Set down each of the records below exactly as it reads. No pictures go into the copy.

+++++

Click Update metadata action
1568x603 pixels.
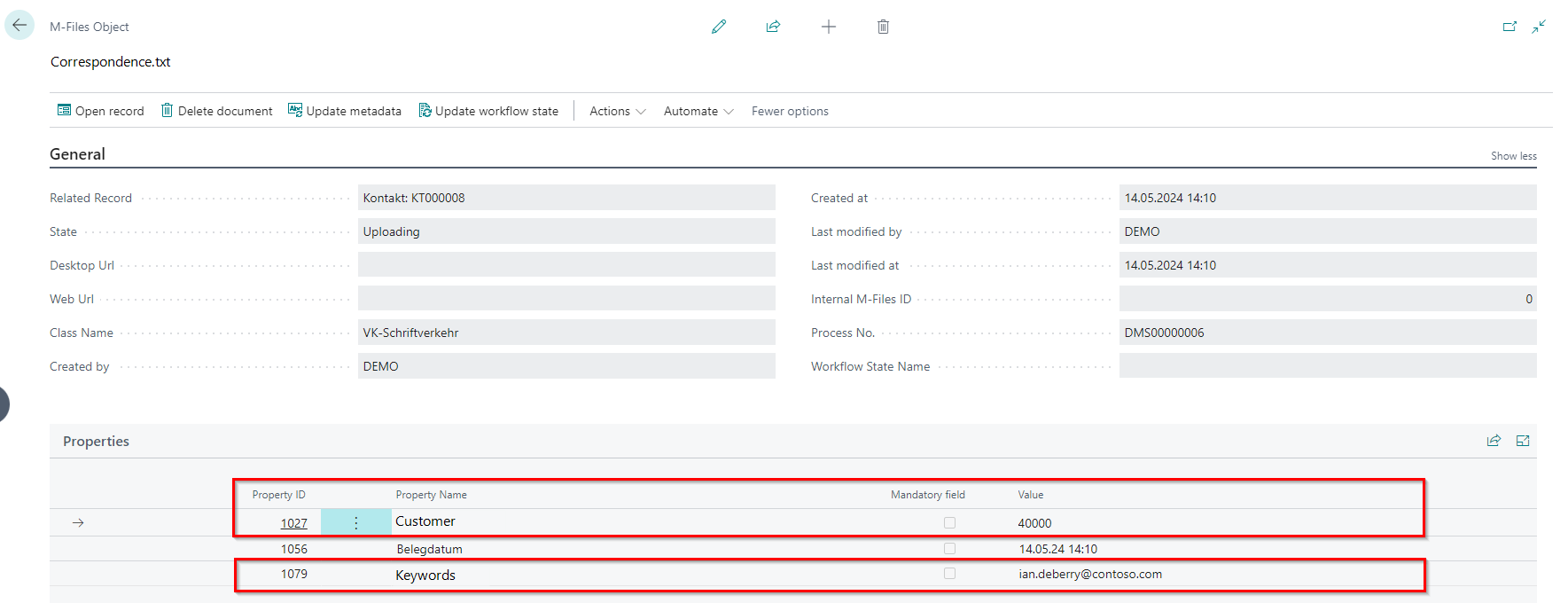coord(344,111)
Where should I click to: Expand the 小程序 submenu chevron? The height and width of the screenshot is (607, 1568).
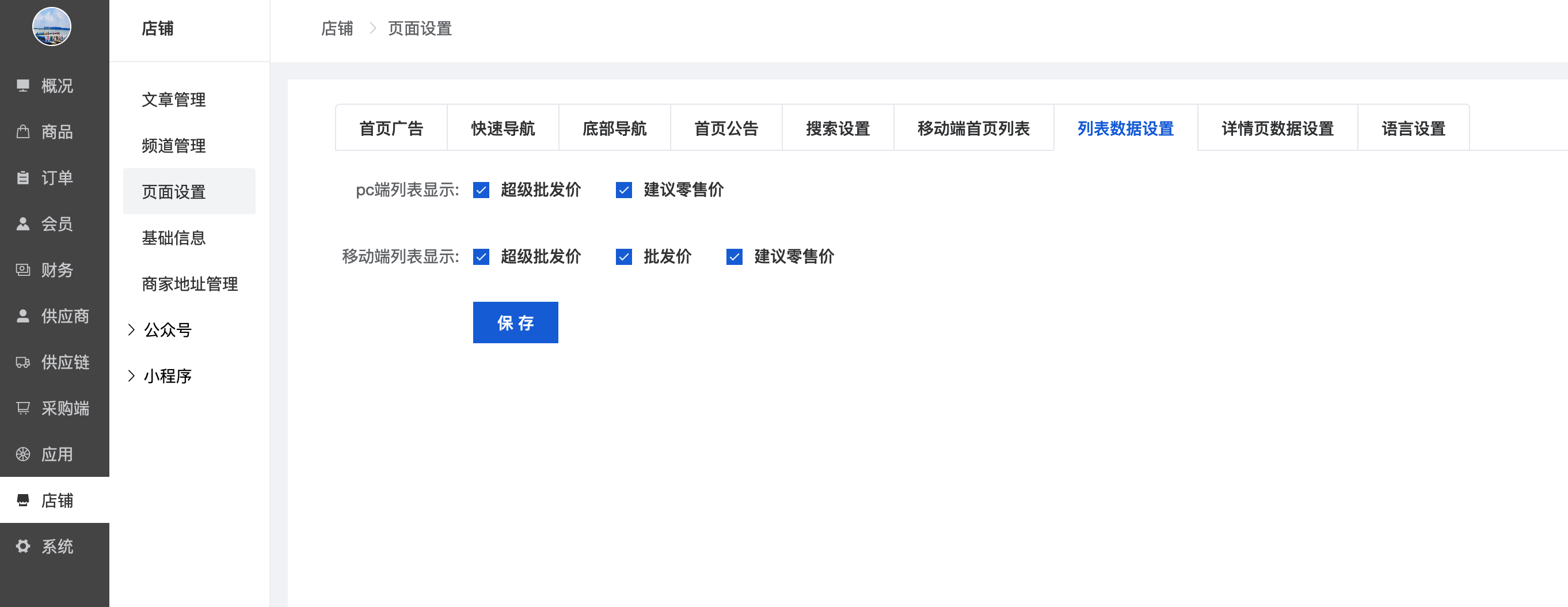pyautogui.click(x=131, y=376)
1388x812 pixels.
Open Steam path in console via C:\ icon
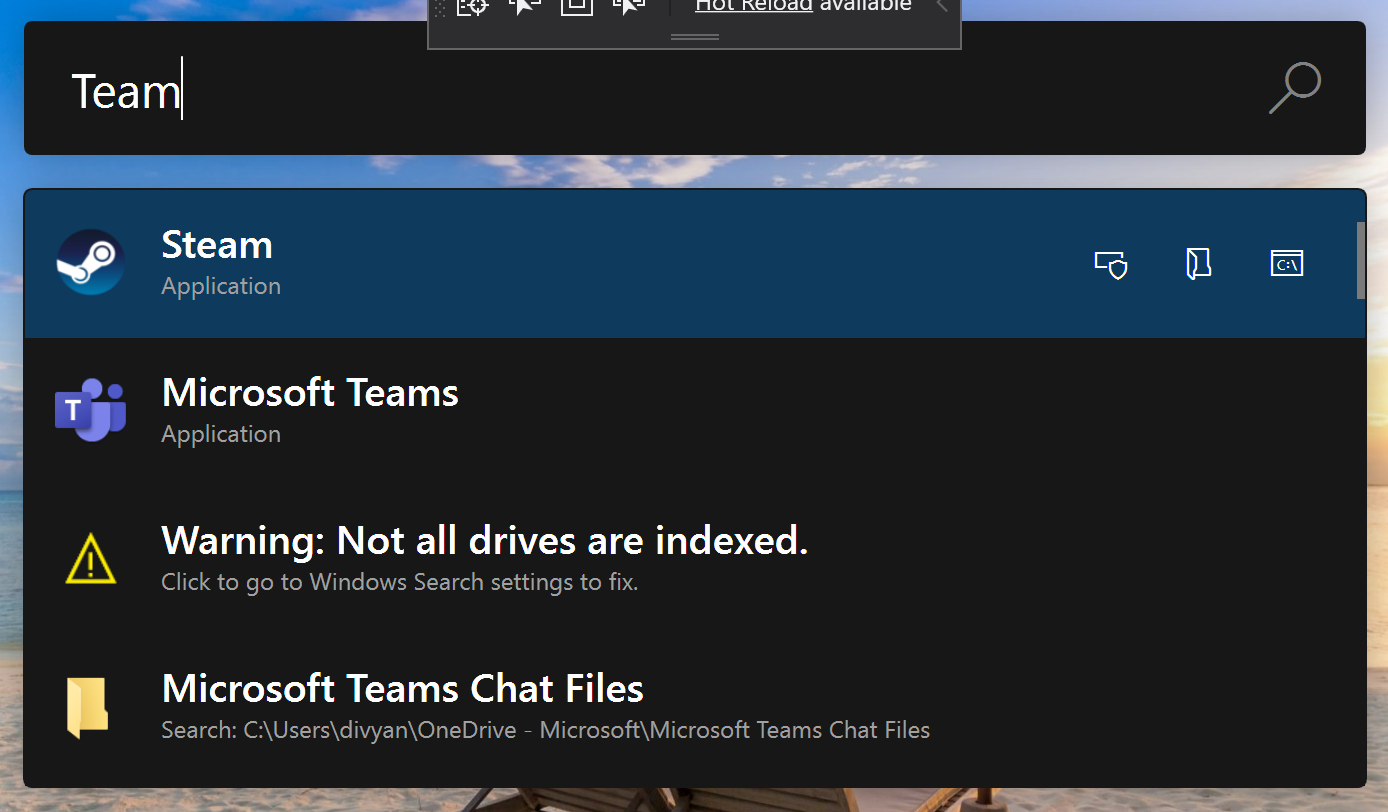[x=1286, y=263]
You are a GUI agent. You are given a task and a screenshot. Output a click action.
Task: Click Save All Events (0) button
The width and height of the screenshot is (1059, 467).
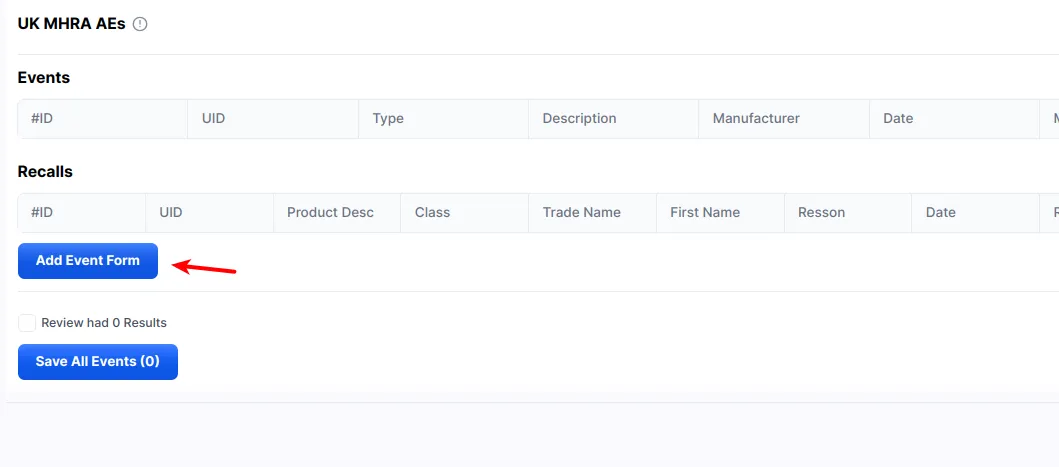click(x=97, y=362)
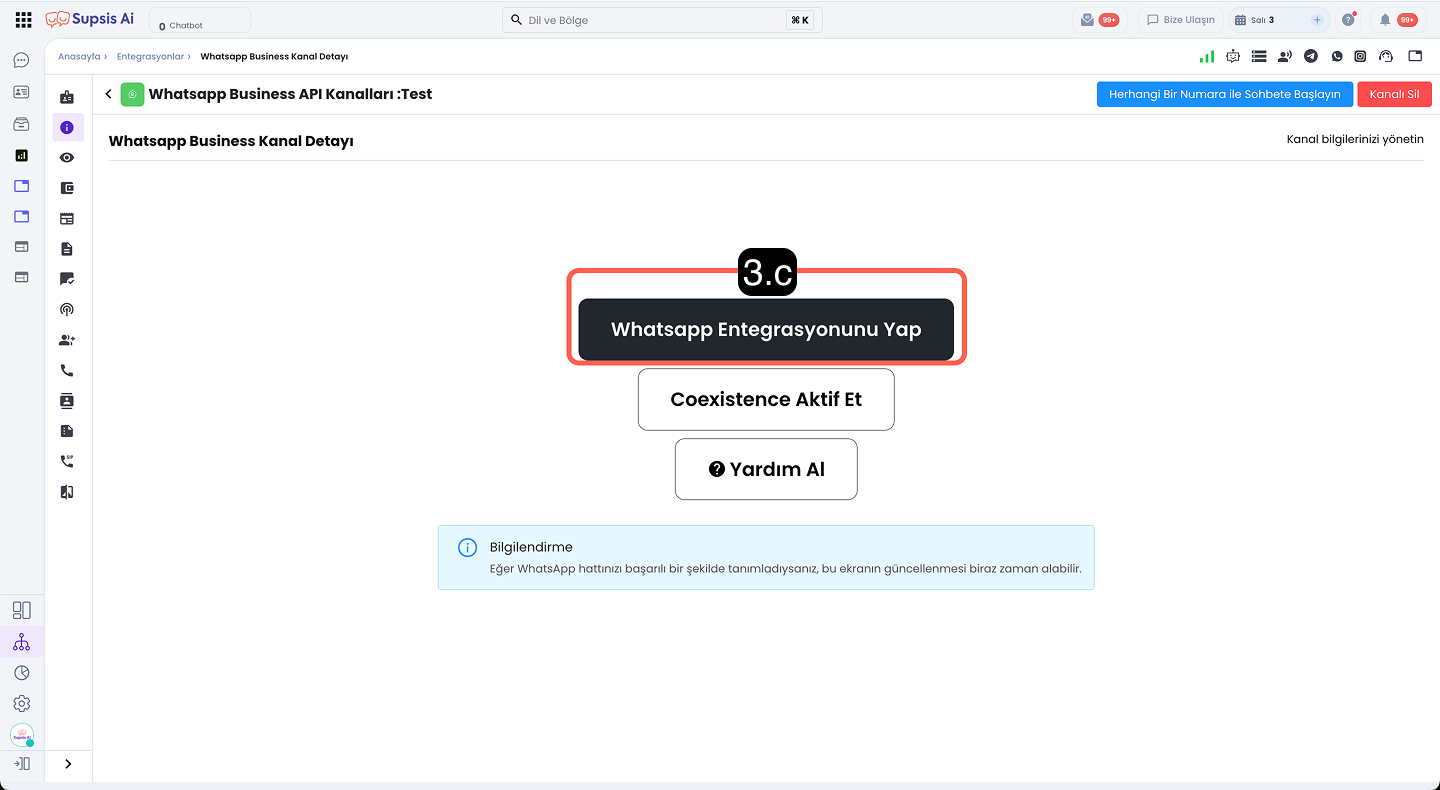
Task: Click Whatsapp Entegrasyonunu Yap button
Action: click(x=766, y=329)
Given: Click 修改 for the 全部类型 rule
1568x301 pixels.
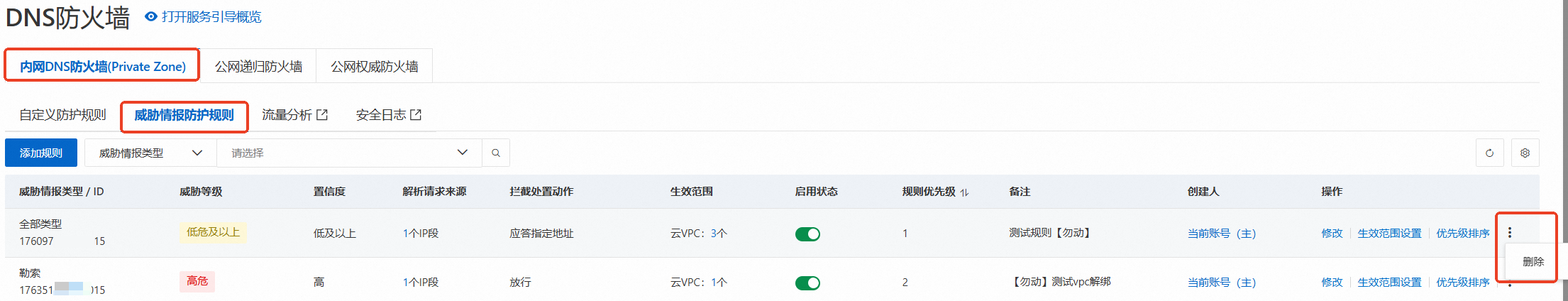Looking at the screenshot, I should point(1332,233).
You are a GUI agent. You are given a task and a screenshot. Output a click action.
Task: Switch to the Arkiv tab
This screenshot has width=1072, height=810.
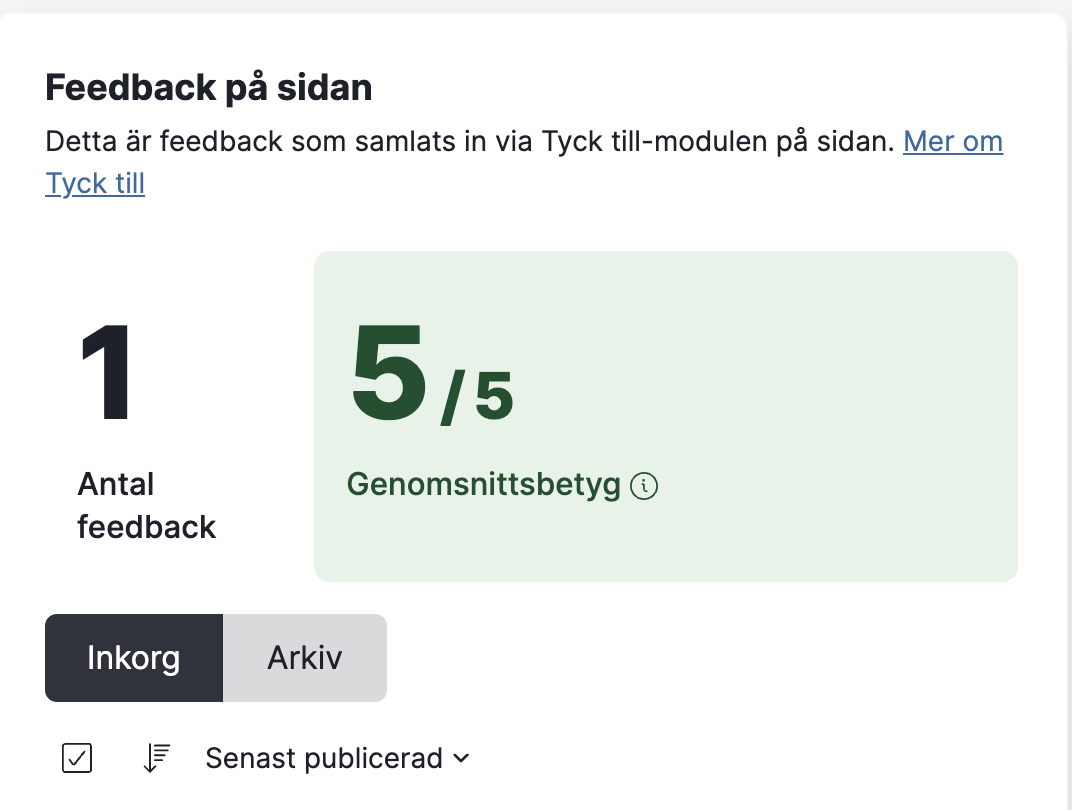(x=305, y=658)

+++++

### [RESULT]
Click Update metadata action
1568x603 pixels.
coord(344,111)
Where should I click to: Expand the 小程序 submenu chevron? The height and width of the screenshot is (607, 1568).
pyautogui.click(x=131, y=376)
1388x812 pixels.
Open Steam path in console via C:\ icon
[x=1286, y=263]
You are a GUI agent. You are given a task and a screenshot. Output a click action.
Task: Click Save All Events (0) button
The width and height of the screenshot is (1059, 467).
click(x=97, y=362)
Task: Click Whatsapp Entegrasyonunu Yap button
Action: click(x=766, y=329)
Given: Click 修改 for the 全部类型 rule
1568x301 pixels.
Looking at the screenshot, I should point(1332,233).
You are a GUI agent. You are given a task and a screenshot. Output a click action.
Task: Switch to the Arkiv tab
This screenshot has width=1072, height=810.
(x=305, y=658)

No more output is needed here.